> _练习目标_: 把下面这篇讲 Oracle OCR/VF 磁盘组故障恢复的文章从头到尾原样抄一遍。

> _阅读文本_:
• • • •

Oracle OCR/VF磁盘组故障恢复
OCR/VF磁盘组故障的恢复:
备份准备:(采用手工导出方式)
[[email protected] ~]# /oracle/grid/crs_1/bin/ocrconfig -export ocr_export
[[email protected] ~]# ll ocr_export
-rw------- 1 root root 123903 Jul 22 17:43 ocr_export
集群正常运行
[[email protected] ~]$ ocrcheck
Status of Oracle Cluster Registry is as follows :
Version : 3
Total space (kbytes) : 262120
Used space (kbytes) : 3240
Available space (kbytes) : 258880
ID : 785902757
Device/File Name : +OCR
Device/File integrity check succeeded
[[email protected] ~]$ crsctl query css votedisk;
## STATE File Universal Id File Name Disk group
\1. ONLINE 17e2d627b8c84fabbffc1f533d533d0d (/dev/asm-disk2) [OCR]
\2. ONLINE a8ef977544d64f0dbffab877ec75e1dd (/dev/asm-disk3) [OCR]
\3. ONLINE 2fb3c679b7b64f8abf43887b3fbff81d (/dev/asm-disk4) [OCR]
故障模拟:
将asm-disk2 asm-disk3 asm-disk4破坏。
[[email protected] ~]# dd if=/dev/zero of=/dev/asm-disk2 bs=1024 count=1024;
[[email protected] ~]# dd if=/dev/zero of=/dev/asm-disk3 bs=1024 count=1024;
[[email protected] ~]# dd if=/dev/zero of=/dev/asm-disk4 bs=1024 count=1024;
[[email protected] ~]$ crsctl check crs
CRS-4638: Oracle High Availability Services is online
CRS-4537: Cluster Ready Services is online
CRS-4529: Cluster Synchronization Services is online
CRS-4533: Event Manager is online
[[email protected] ~]$ ocrcheck
Status of Oracle Cluster Registry is as follows :
Version : 3
Total space (kbytes) : 262120
Used space (kbytes) : 3240
Available space (kbytes) : 258880
ID : 785902757
Device/File Name : +OCR
Device/File integrity check succeeded
此时还没有异常,我们重启集群。

• • • •

> _数据内容_:

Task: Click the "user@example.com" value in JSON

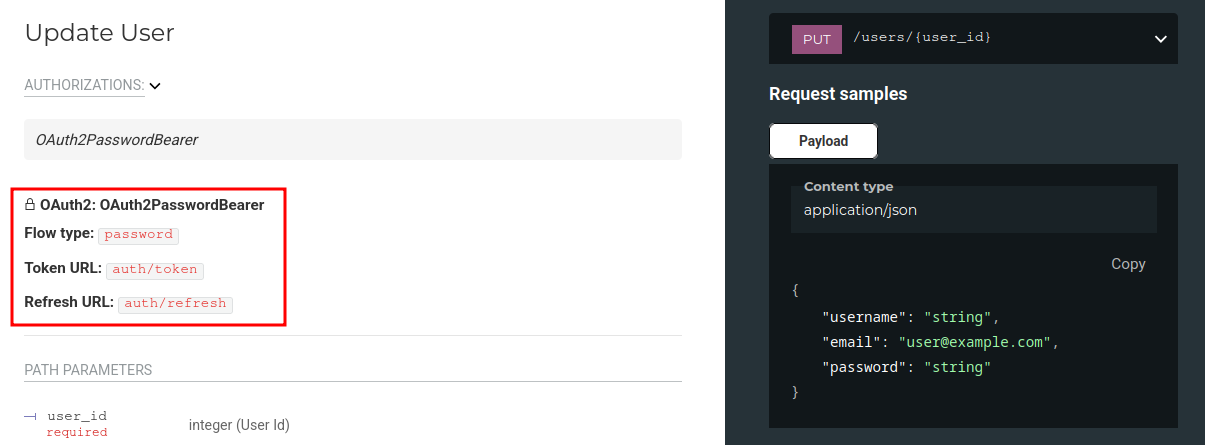Action: 976,342
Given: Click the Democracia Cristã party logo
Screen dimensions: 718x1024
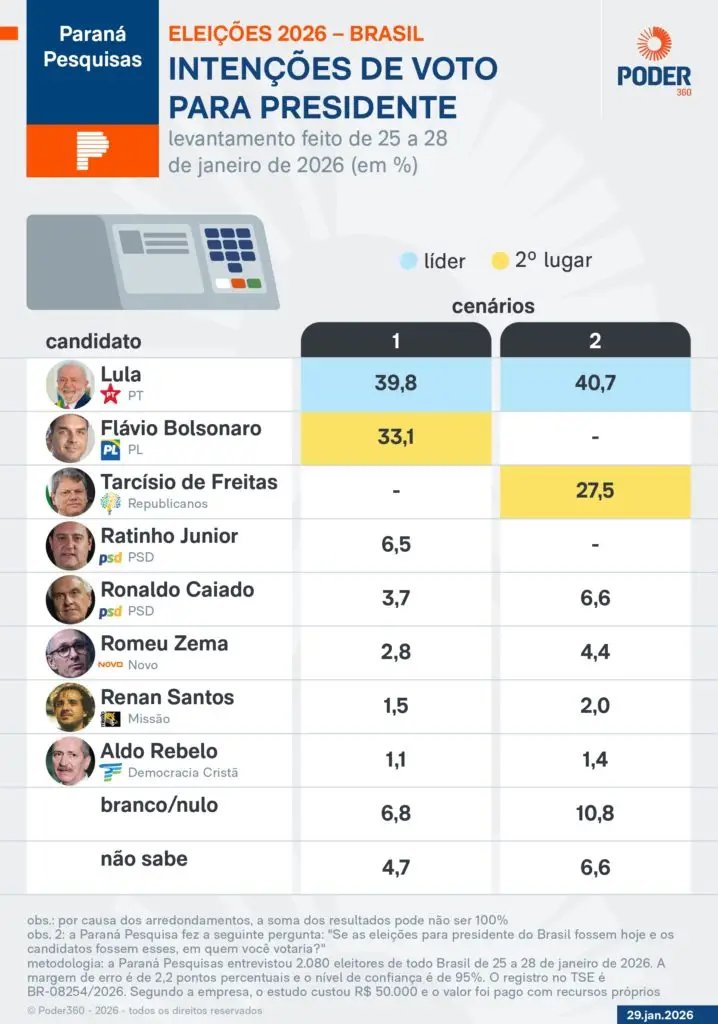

• • • •

> _参考答案_:
Oracle OCR/VF磁盘组故障恢复
OCR/VF磁盘组故障的恢复:
备份准备:(采用手工导出方式)
[[email protected] ~]# /oracle/grid/crs_1/bin/ocrconfig -export ocr_export
[[email protected] ~]# ll ocr_export
-rw------- 1 root root 123903 Jul 22 17:43 ocr_export
集群正常运行
[[email protected] ~]$ ocrcheck
Status of Oracle Cluster Registry is as follows :
Version : 3
Total space (kbytes) : 262120
Used space (kbytes) : 3240
Available space (kbytes) : 258880
ID : 785902757
Device/File Name : +OCR
Device/File integrity check succeeded
[[email protected] ~]$ crsctl query css votedisk;
## STATE File Universal Id File Name Disk group
\1. ONLINE 17e2d627b8c84fabbffc1f533d533d0d (/dev/asm-disk2) [OCR]
\2. ONLINE a8ef977544d64f0dbffab877ec75e1dd (/dev/asm-disk3) [OCR]
\3. ONLINE 2fb3c679b7b64f8abf43887b3fbff81d (/dev/asm-disk4) [OCR]
故障模拟:
将asm-disk2 asm-disk3 asm-disk4破坏。
[[email protected] ~]# dd if=/dev/zero of=/dev/asm-disk2 bs=1024 count=1024;
[[email protected] ~]# dd if=/dev/zero of=/dev/asm-disk3 bs=1024 count=1024;
[[email protected] ~]# dd if=/dev/zero of=/dev/asm-disk4 bs=1024 count=1024;
[[email protected] ~]$ crsctl check crs
CRS-4638: Oracle High Availability Services is online
CRS-4537: Cluster Ready Services is online
CRS-4529: Cluster Synchronization Services is online
CRS-4533: Event Manager is online
[[email protected] ~]$ ocrcheck
Status of Oracle Cluster Registry is as follows :
Version : 3
Total space (kbytes) : 262120
Used space (kbytes) : 3240
Available space (kbytes) : 258880
ID : 785902757
Device/File Name : +OCR
Device/File integrity check succeeded
此时还没有异常,我们重启集群。